Nottingham Maternity Services Review : What is the Ockenden Report?

We take a look at the latest independent inquiry headed by Donna Ockenden and answer some of the key questions surrounding this review.

Who is Donna Ockenden?

Donna Ockenden is an experienced and respected British midwife who has held several senior NHS leadership roles over her 30 year career. She was also the Chair of the England Royal College of Midwives between 2006 and 2014.

In 2016, she was appointed by the UK Secretary for Health & Social Care to chair an independent review into maternity services at The Shrewsbury and Telford Hospital NHS Trust, following growing concerns about mother and baby safeguarding.

The final report, known as The Ockenden Report, was published in March 2022 and revealed extensive and shocking maternity failings at The Shrewsbury and Telford Hospital NHS Trust.

Donna Ockenden and her independent inquiry team found that a total of 201 babies and nine mothers could have, or would have, survived if the NHS Trust had provided better care. A total of 600 cases of medical negligence were linked with the inquiry, some of which were also investigated by police.

As well as revealing the extent of the failings in mother and baby care, the report also showed that the Trust had neglected to learn from its clinical mistakes time after time, leading to further devastating cases that could have been avoided.

The report provided 60 recommendations for the Trust to improve and introduced four key pillars that it felt should form the foundation of all future maternity services by any NHS Trust in the UK. These are:

  • Safe staffing levels
  • A well-trained workforce
  • Learning from incidents
  • Listening to families.

What is the Nottingham Maternity Review – the next Ockenden Report?

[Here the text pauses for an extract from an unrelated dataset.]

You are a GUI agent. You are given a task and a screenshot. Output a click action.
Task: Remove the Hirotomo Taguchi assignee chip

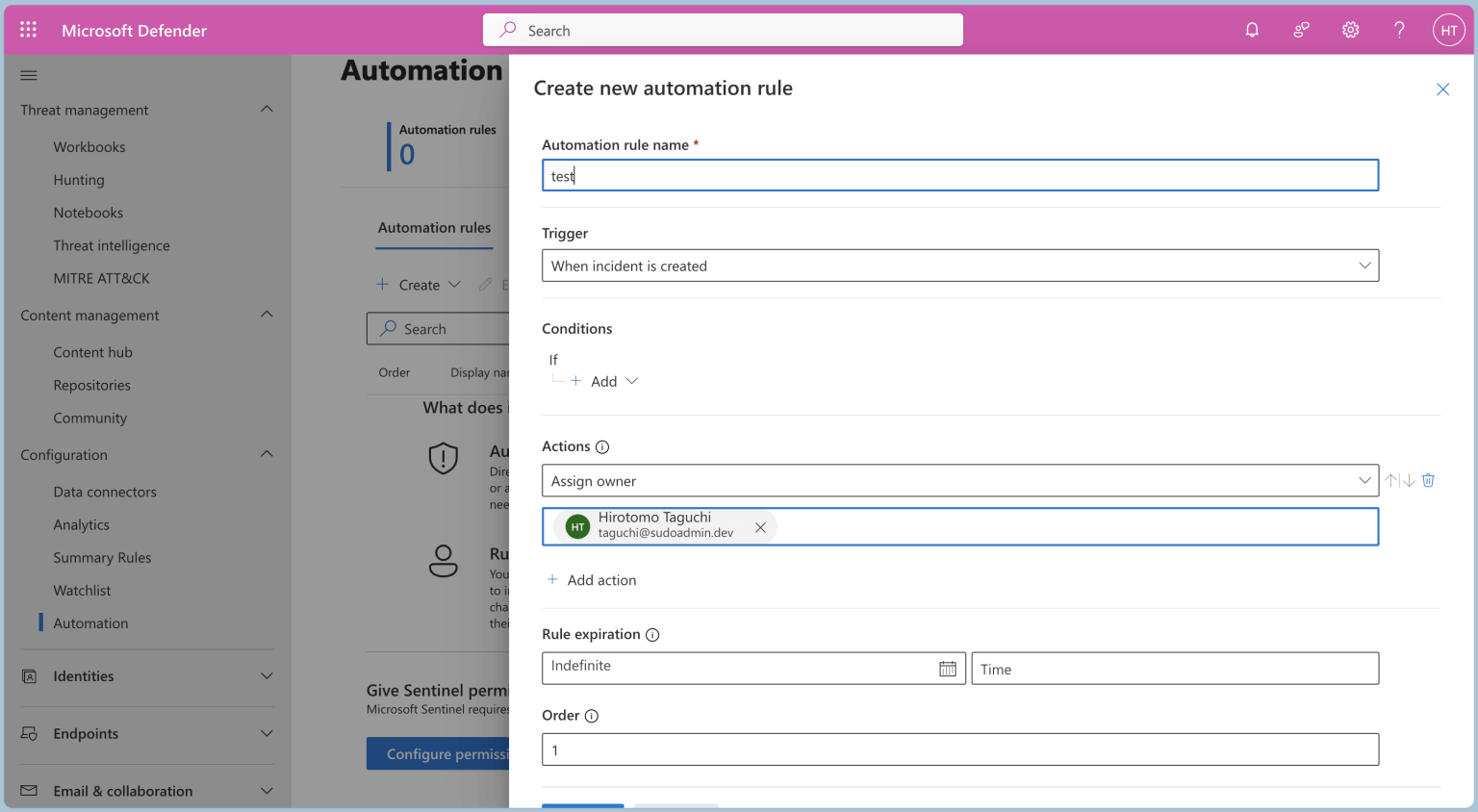pos(760,527)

In 2022, Donna Ockenden was asked to chair another independent maternity services review – this time looking into alleged failings at Nottingham University Hospitals NHS Trust, which runs both Nottingham City Hospital and Queens Medical Centre.

The inquiry will investigate alleged failings in the care of mothers and babies at the two sites and will be speaking to the families affected as part of the review.

The final report is expected in 2025 and investigations are on-going at the time of publishing.

Who is part of the Nottingham Maternity Review team?

Donna Ockenden leads a multidisciplinary team made up of experienced obstetricians, midwives, neonatologists, specialist doctors and medical experts from more than 20 Trusts across England. The team works within maternity services in the NHS on a daily basis and they understand what patient safety and quality care looks like.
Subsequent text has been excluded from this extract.